3. Trust the module system

Why. NixOS already ignores disabled services. Wrapping enablement in mkIf cond true adds evaluation overhead and obscures intent.

# Anti-pattern — never do this
services.foo.enable = mkIf cfg.enable true;

# Correct — direct boolean
services.foo.enable = cfg.enable;

This rule is enforced repo-wide. See Anti-Patterns.

4. Security by default

Why. A daemon that runs as root with full filesystem access is a liability, even at home.

  • Services run unprivileged (DynamicUser, ProtectSystem) where the upstream module allows it.
  • Secrets are never read during evaluation (which would copy them into the world-readable Nix store). They are decrypted at runtime by agenix. See Secrets.
  • The local firewall is intentionally delegated to Tailscale's trust model on these hosts; access is gated at the mesh layer.

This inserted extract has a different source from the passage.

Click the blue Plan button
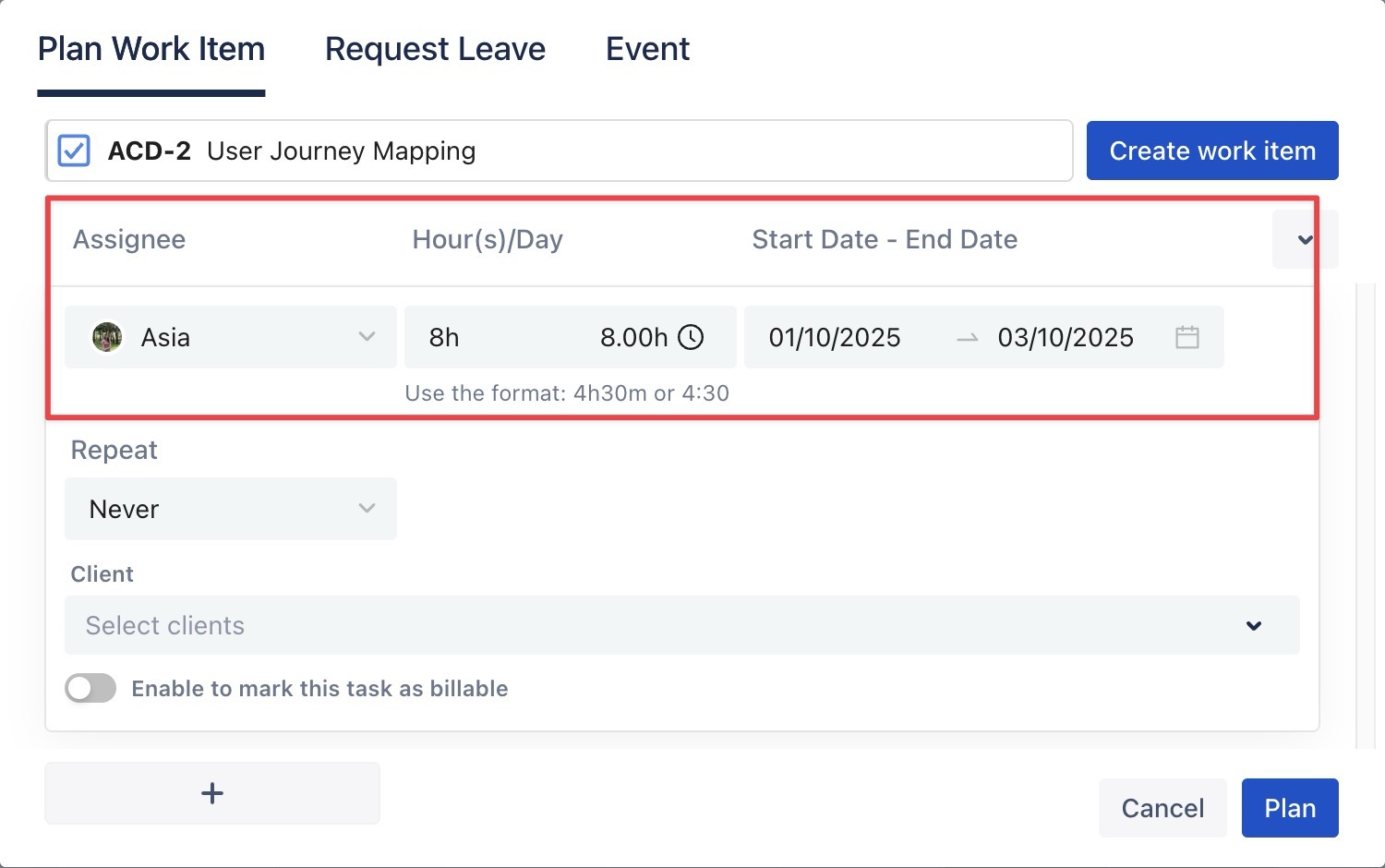The height and width of the screenshot is (868, 1385). 1289,808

5. Reproducibility end to end

Why. "Works on my machine" is unacceptable for infrastructure.

  • flake.lock pins every input.
  • Binary caches (including a local nix-serve on p620) keep builds fast.
  • Even this documentation builds reproducibly via nix build .#docs, so the published site is a deterministic function of the source.

6. Keep changes small and reversible

Why. NixOS generations make rollback trivial — but only if a change is scoped tightly enough to reason about.

Prefer one feature flag, one module, one host at a time. Validate (just validate), build (just test-host), then switch. If it misbehaves, nixos-rebuild switch --rollback.


These principles are not aspirational — they are reflected throughout the Best Practices and enforced in the Anti-Patterns checklist.